Where the Linux model breaks down for Godot is the thing that made the kernel's version workable in the first place: a Linux "Assisted-by" patch is still signed off by an existing, known, reputationally invested kernel developer who was going to be accountable regardless of what tool they used. Godot's slop problem isn't coming from established contributors disclosing AI assistance on their tenth patch — it's coming from one-off submitters with no reputation to spend, using an agent to generate a plausible-looking PR against an issue they may not have read closely, then disappearing when review comes back with questions. Disclosure only substitutes for accountability when there's already a person present who intends to stay present. Godot's actual complaint, in the Foundation's own words, is that heavy AI users can't be trusted to understand their own code well enough to fix it when a reviewer pushes back — which means the tag would be attached to nobody who can answer for it. The kernel's rule assumes a durable contributor behind the tool. Godot's slop wave is precisely the case where that assumption fails.

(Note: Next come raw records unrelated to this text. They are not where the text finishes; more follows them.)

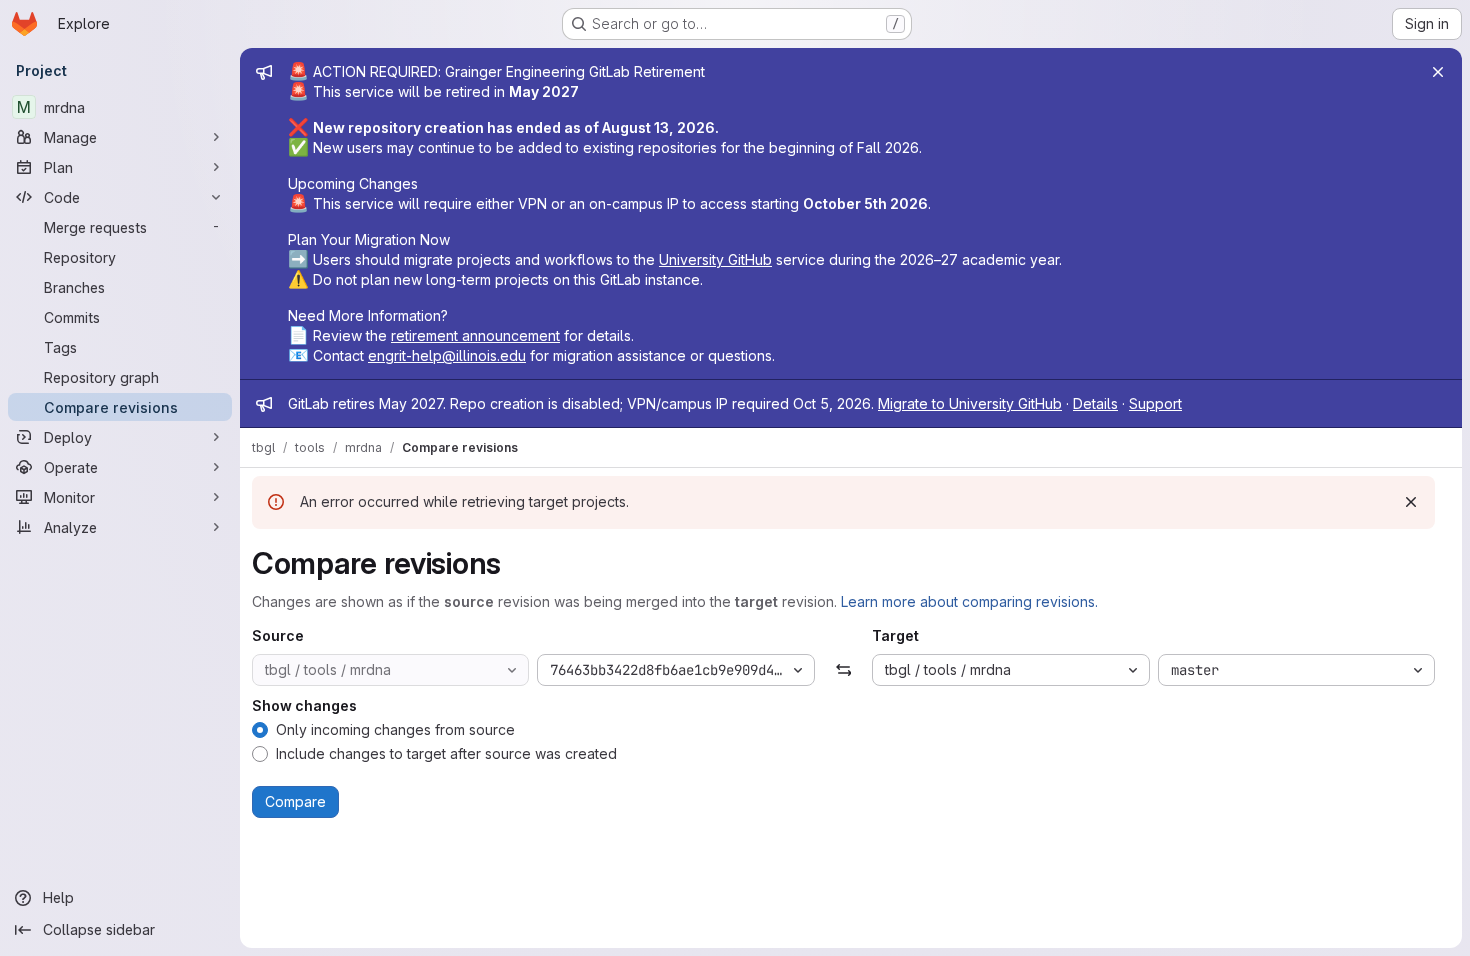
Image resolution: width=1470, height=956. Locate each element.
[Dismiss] (1411, 502)
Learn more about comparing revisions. (969, 601)
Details (1095, 403)
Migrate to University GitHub (970, 403)
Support (1155, 403)
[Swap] (843, 670)
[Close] (1438, 72)
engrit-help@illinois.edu (447, 355)
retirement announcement (475, 335)
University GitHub (715, 259)
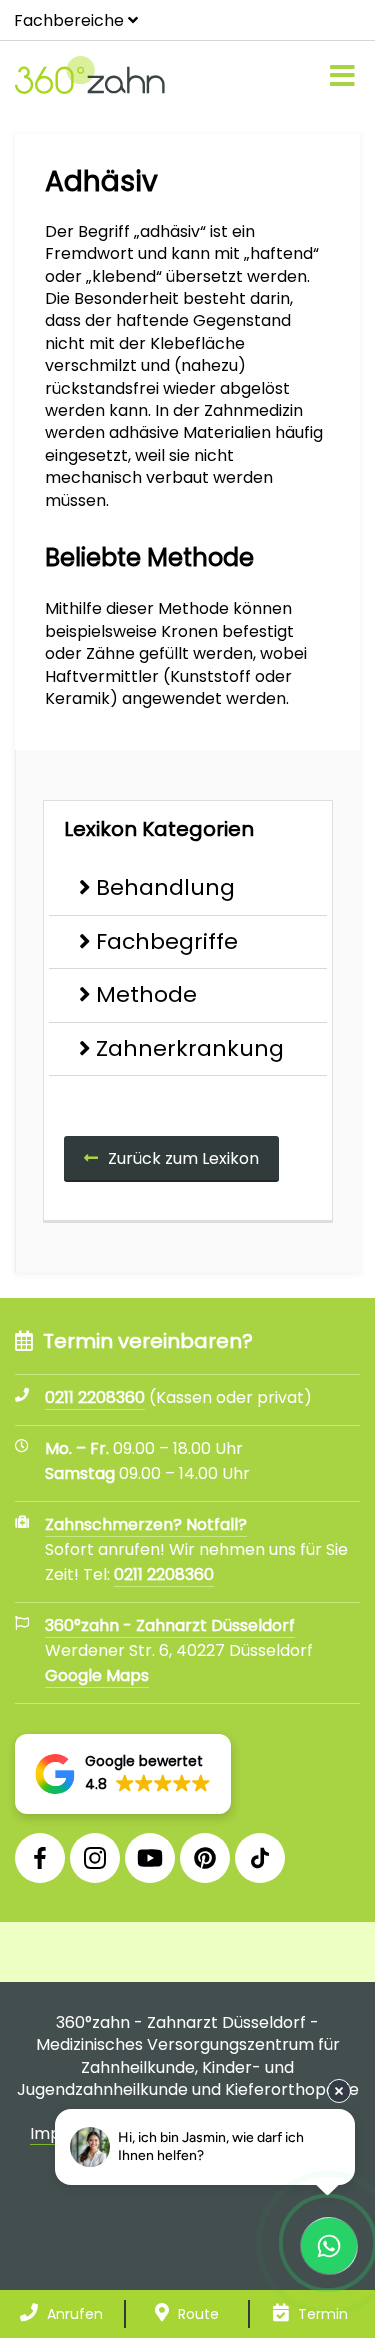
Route (196, 2314)
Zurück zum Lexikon (183, 1158)
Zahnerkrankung (190, 1048)
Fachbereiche (69, 20)
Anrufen (73, 2314)
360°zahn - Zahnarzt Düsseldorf (170, 1625)
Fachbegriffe (167, 941)
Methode (146, 994)
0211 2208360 (164, 1574)
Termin (321, 2314)
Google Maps (97, 1675)
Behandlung (165, 887)
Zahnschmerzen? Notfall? (146, 1524)
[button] (123, 1774)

The precedent that makes this look structural, not moody

If Godot's move looked like an isolated overreaction, it would be easy to file under maintainer burnout and move on. It doesn't. curl shut down its six-year HackerOne bug bounty in January after AI-generated vulnerability reports climbed to roughly a fifth of all submissions and, across the entire history of the program, not one of them found a real bug; in the program's final three weeks, submissions ran at eight times normal volume. Daniel Stenberg's framing was almost identical to Godot's: the cost isn't the occasional bad submission, it's that every submission now requires expert human time to disprove, and that time comes out of the same finite pool that used to go toward mentoring and genuine security work. NetBSD, Gentoo, QEMU and Redox OS have each independently arrived at some version of "presumed tainted unless a human vouches for it." What's showing up across unrelated projects with unrelated cultures is the same resource-allocation problem: cheap, plausible-looking AI output is a tax on the scarcest thing open source has, which is senior attention, and every project is discovering that tax rate on its own timeline.

The bet

Godot's own statement leaves itself room to move — "things change every day," the Foundation said, promising to "re-evaluate as things evolve" rather than treating this as doctrine. That's the falsifiable part. If agentic coding tools get reliably better at producing patches that survive review without hand-holding, and if some project finds a disclosure-plus-accountability scheme that actually reduces reviewer burden rather than adding a tag nobody reads, watch for Godot or a peer project to walk the outright ban back toward something closer to the kernel's model within the next twelve months. If instead the AI-authored volume keeps climbing while the fraction of it worth a maintainer's time stays flat or falls, expect the ban camp — NetBSD, Gentoo, QEMU, Redox, and now Godot — to keep growing, and expect the next entrant to arrive from wherever the reviewer-to-submission ratio breaks first.